Tristen Wood kept pulling them out of the water, one after another, along the bank of the Little Arkansas River near the tennis center in South Riverside Park.
Clear plastic bags, tied at the top, spilling river water and who knows what else.
"There’s more than just water in here," the 12-year-old announced with one of the bags he fished out.
"There’s something hard in there," he announced with the next.
“Drain it! Drain it!” his grandmother and her friend exclaimed with each fished-out bag as they took part Saturday morning in the Great Arkansas River Trash Roundup. About 700 people turned out in the windy chill to help with the river’s main clean-up of the year, the one that used to precede the Wichita River Festival. When the festival was moved from May to June, organizers decided to keep the clean-up close to Earth Day, which is Monday, said Libby Albers of the City of Wichita’s WATER Center.
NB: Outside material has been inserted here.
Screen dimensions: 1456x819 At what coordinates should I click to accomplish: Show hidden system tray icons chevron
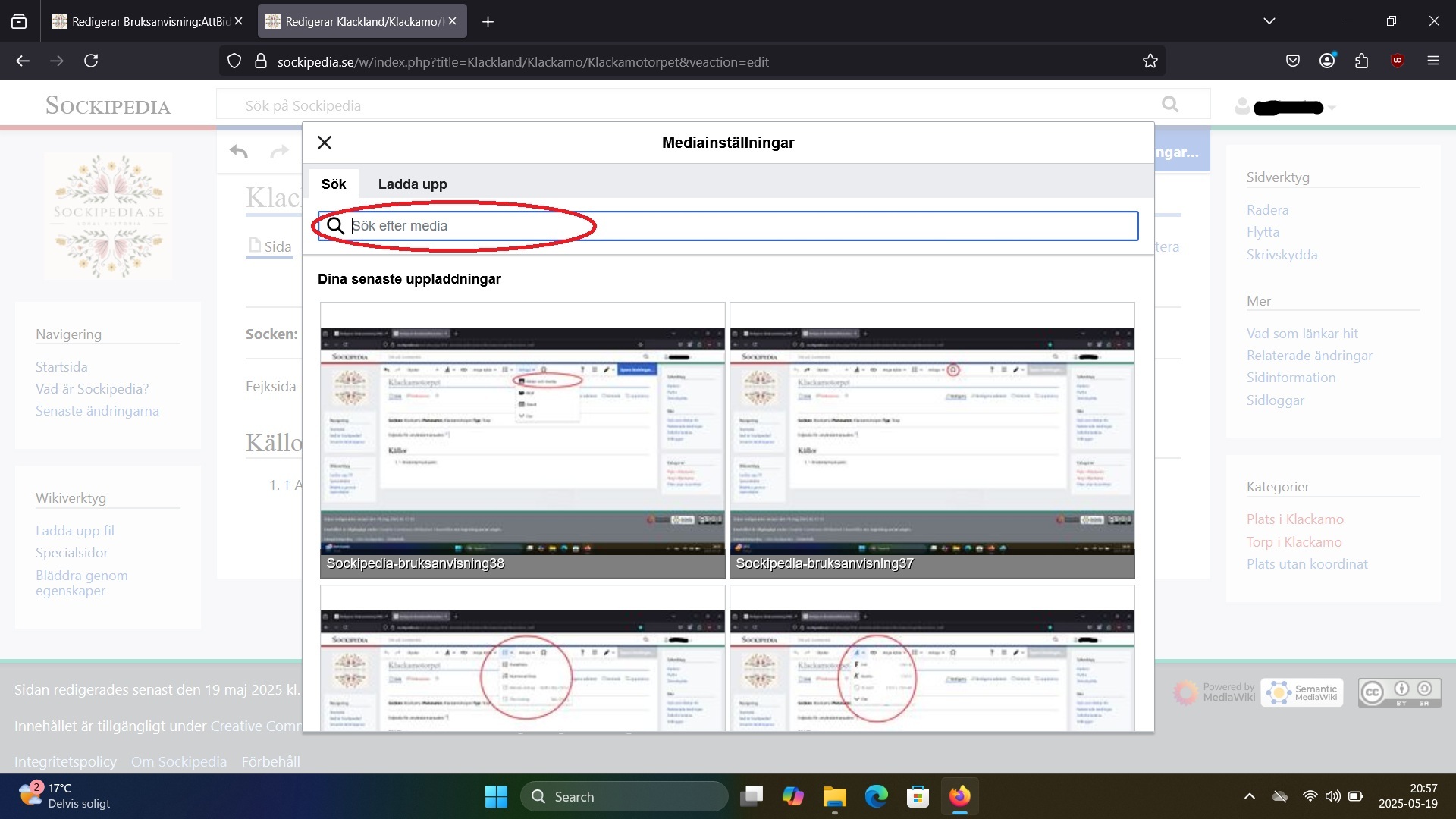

“This has the potential of being one of the big waterway Earth Day events in the country,” said Mike Martin of Cargill, the main sponsor of the roundup. Increasing sponsorships are helping in the effort to make it “a big community event,” he said.
Members of the public joined employees of Cargill and Spirit AeroSystems and the city in fanning out across the river banks to the north and the south of Lawrence-Dumont Stadium, where hot dogs and hamburgers donated by Dillons were being grilled for their return. The volunteers, working with families or friends or individually, used grabber tools and gloved hands to corral crushed cans, paper wrappers and plastic bottles into big trash bags. For the first time this year, because the number of volunteers has been increasing, the cleanup extended beyond downtown to the Little Arkansas River in Riverside Park, Albers said.
Judy Burger was one of the people joining the cleanup for the first time. She lives on the west side of town and usually never visits the river, she said. “We go out to the lake.” But Saturday she was picking up trash with her 8-year-old granddaughter, Alyssa Amick, and her friend Kim Highfield, Tristen’s grandmother.
“It’s crazy all the stuff that’s out here,” Burger said. And “that is just amazing” she kept saying as Tristen continued to fish out the plastic bags that had been slipped over the bank and into the river.
Steve and Barbie Schmidt picked up refuse with their 6-year-old daughter, Emma, who ran around gleefully as if on a treasure hunt.
“We like to walk the river a lot, and when we do, we don’t want to see trash everywhere,” Barbie Schmidt said. “We have a little one. We want her to learn the importance of keeping the community clean and the environment.”
The cleanup also gave the children a chance to brush up against nature.
“Worms!” Tristen yelled.
“Oh cool!” Alyssa yelled.
Ducks looked on, and geese honked at the visitors.
The cleanup also helps the wildlife that lives on the river and that migrates through Wichita, said Martin of Cargill and Darin Byer of Ducks Unlimited, which also takes part in the cleanup and receives donations from the sponsors to help restore Slate Creek Wetlands southeast of Wichita.
“These animals don’t know what it is,” Byer said of the trash in the river. “They’ll eat it and choke on it.”
As Tristen’s trash bag got heavier and heavier, he asked his grandmother and friends, "If people didn’t pick up the trash, what would happen to the river?"